### Exercise input ###

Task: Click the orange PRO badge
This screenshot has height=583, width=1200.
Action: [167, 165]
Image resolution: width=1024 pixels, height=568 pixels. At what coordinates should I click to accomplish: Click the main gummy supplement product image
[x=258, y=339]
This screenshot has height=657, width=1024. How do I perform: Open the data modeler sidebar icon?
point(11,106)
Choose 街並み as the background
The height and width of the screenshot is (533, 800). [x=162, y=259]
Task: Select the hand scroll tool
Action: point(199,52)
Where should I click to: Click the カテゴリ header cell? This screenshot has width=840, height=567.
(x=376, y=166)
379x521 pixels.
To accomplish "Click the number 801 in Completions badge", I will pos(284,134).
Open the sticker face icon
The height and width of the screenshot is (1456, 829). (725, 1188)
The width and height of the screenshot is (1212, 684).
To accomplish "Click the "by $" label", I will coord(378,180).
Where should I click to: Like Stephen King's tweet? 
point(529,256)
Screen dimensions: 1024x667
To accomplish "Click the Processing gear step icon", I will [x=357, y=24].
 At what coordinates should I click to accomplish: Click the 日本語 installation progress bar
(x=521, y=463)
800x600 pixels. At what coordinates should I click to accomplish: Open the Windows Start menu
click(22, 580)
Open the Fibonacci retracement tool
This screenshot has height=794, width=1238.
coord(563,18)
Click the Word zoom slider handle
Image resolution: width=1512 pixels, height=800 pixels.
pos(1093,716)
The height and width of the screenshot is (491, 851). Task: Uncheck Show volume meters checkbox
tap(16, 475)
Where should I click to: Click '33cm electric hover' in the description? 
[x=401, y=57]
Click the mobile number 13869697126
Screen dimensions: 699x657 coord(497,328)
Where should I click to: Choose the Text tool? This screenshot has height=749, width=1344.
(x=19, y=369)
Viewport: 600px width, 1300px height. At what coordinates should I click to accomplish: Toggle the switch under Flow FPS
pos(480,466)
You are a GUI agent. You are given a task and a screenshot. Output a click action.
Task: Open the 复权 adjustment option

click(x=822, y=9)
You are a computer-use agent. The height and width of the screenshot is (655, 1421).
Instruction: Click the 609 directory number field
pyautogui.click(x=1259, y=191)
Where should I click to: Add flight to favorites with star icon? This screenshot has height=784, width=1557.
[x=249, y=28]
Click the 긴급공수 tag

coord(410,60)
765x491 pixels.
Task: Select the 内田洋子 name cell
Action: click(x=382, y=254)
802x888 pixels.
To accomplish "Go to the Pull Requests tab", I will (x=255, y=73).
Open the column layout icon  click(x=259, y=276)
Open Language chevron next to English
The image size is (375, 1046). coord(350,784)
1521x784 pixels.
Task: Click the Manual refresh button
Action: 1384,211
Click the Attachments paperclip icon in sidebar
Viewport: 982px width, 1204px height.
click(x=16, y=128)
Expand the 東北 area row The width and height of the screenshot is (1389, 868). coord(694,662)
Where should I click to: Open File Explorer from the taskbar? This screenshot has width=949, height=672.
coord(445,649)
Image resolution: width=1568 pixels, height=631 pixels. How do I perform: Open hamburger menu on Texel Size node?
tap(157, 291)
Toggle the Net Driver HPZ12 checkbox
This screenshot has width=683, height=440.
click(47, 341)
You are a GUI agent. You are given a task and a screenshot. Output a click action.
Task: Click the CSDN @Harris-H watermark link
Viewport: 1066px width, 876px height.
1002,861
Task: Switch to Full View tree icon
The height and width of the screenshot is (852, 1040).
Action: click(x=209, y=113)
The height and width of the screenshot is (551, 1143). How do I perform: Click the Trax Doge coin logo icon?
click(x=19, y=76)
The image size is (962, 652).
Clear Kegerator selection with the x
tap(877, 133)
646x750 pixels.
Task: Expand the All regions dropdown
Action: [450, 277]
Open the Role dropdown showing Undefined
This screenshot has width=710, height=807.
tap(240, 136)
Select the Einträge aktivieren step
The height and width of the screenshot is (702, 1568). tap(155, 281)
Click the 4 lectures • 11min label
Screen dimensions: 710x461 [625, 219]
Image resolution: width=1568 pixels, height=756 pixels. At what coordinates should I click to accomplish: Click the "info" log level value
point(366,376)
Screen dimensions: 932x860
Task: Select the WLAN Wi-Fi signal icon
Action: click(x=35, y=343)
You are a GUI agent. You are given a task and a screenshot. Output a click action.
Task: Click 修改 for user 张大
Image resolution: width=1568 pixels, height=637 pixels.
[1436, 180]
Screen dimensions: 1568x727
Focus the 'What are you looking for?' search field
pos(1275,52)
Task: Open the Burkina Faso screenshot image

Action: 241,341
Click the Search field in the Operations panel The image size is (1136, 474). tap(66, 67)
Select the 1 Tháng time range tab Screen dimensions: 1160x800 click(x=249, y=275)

###

## [Task description]
In this exercise, repeat the entries above verbatim.

## [Written solution]
Task: Click the orange PRO badge
This screenshot has height=583, width=1200.
Action: [167, 165]
Image resolution: width=1024 pixels, height=568 pixels. At what coordinates should I click to accomplish: Click the main gummy supplement product image
[x=258, y=339]
This screenshot has height=657, width=1024. How do I perform: Open the data modeler sidebar icon?
point(11,106)
Choose 街並み as the background
The height and width of the screenshot is (533, 800). [x=162, y=259]
Task: Select the hand scroll tool
Action: point(199,52)
Where should I click to: Click the カテゴリ header cell? This screenshot has width=840, height=567.
(x=376, y=166)
379x521 pixels.
To accomplish "Click the number 801 in Completions badge", I will pos(284,134).
Open the sticker face icon
The height and width of the screenshot is (1456, 829). (725, 1188)
The width and height of the screenshot is (1212, 684).
To accomplish "Click the "by $" label", I will coord(378,180).
Where should I click to: Like Stephen King's tweet? 
point(529,256)
Screen dimensions: 1024x667
To accomplish "Click the Processing gear step icon", I will [x=357, y=24].
 At what coordinates should I click to accomplish: Click the 日本語 installation progress bar
(x=521, y=463)
800x600 pixels. At what coordinates should I click to accomplish: Open the Windows Start menu
click(22, 580)
Open the Fibonacci retracement tool
This screenshot has height=794, width=1238.
coord(563,18)
Click the Word zoom slider handle
Image resolution: width=1512 pixels, height=800 pixels.
pos(1093,716)
The height and width of the screenshot is (491, 851). Task: Uncheck Show volume meters checkbox
tap(16, 475)
Where should I click to: Click '33cm electric hover' in the description? 
[x=401, y=57]
Click the mobile number 13869697126
Screen dimensions: 699x657 coord(497,328)
Where should I click to: Choose the Text tool? This screenshot has height=749, width=1344.
(x=19, y=369)
Viewport: 600px width, 1300px height. At what coordinates should I click to accomplish: Toggle the switch under Flow FPS
pos(480,466)
You are a GUI agent. You are given a task and a screenshot. Output a click action.
Task: Open the 复权 adjustment option

click(x=822, y=9)
You are a computer-use agent. The height and width of the screenshot is (655, 1421).
Instruction: Click the 609 directory number field
pyautogui.click(x=1259, y=191)
Where should I click to: Add flight to favorites with star icon? This screenshot has height=784, width=1557.
[x=249, y=28]
Click the 긴급공수 tag

coord(410,60)
765x491 pixels.
Task: Select the 内田洋子 name cell
Action: click(x=382, y=254)
802x888 pixels.
To accomplish "Go to the Pull Requests tab", I will (x=255, y=73).
Open the column layout icon  click(x=259, y=276)
Open Language chevron next to English
The image size is (375, 1046). coord(350,784)
1521x784 pixels.
Task: Click the Manual refresh button
Action: 1384,211
Click the Attachments paperclip icon in sidebar
Viewport: 982px width, 1204px height.
click(x=16, y=128)
Expand the 東北 area row The width and height of the screenshot is (1389, 868). coord(694,662)
Where should I click to: Open File Explorer from the taskbar? This screenshot has width=949, height=672.
coord(445,649)
Image resolution: width=1568 pixels, height=631 pixels. How do I perform: Open hamburger menu on Texel Size node?
tap(157, 291)
Toggle the Net Driver HPZ12 checkbox
This screenshot has width=683, height=440.
click(47, 341)
You are a GUI agent. You are given a task and a screenshot. Output a click action.
Task: Click the CSDN @Harris-H watermark link
Viewport: 1066px width, 876px height.
1002,861
Task: Switch to Full View tree icon
The height and width of the screenshot is (852, 1040).
Action: click(x=209, y=113)
The height and width of the screenshot is (551, 1143). How do I perform: Click the Trax Doge coin logo icon?
click(x=19, y=76)
The image size is (962, 652).
Clear Kegerator selection with the x
tap(877, 133)
646x750 pixels.
Task: Expand the All regions dropdown
Action: [450, 277]
Open the Role dropdown showing Undefined
This screenshot has width=710, height=807.
tap(240, 136)
Select the Einträge aktivieren step
The height and width of the screenshot is (702, 1568). tap(155, 281)
Click the 4 lectures • 11min label
Screen dimensions: 710x461 [625, 219]
Image resolution: width=1568 pixels, height=756 pixels. At what coordinates should I click to accomplish: Click the "info" log level value
point(366,376)
Screen dimensions: 932x860
Task: Select the WLAN Wi-Fi signal icon
Action: click(x=35, y=343)
You are a GUI agent. You are given a task and a screenshot. Output a click action.
Task: Click 修改 for user 张大
Image resolution: width=1568 pixels, height=637 pixels.
[1436, 180]
Screen dimensions: 1568x727
Focus the 'What are you looking for?' search field
pos(1275,52)
Task: Open the Burkina Faso screenshot image

Action: 241,341
Click the Search field in the Operations panel The image size is (1136, 474). tap(66, 67)
Select the 1 Tháng time range tab Screen dimensions: 1160x800 click(x=249, y=275)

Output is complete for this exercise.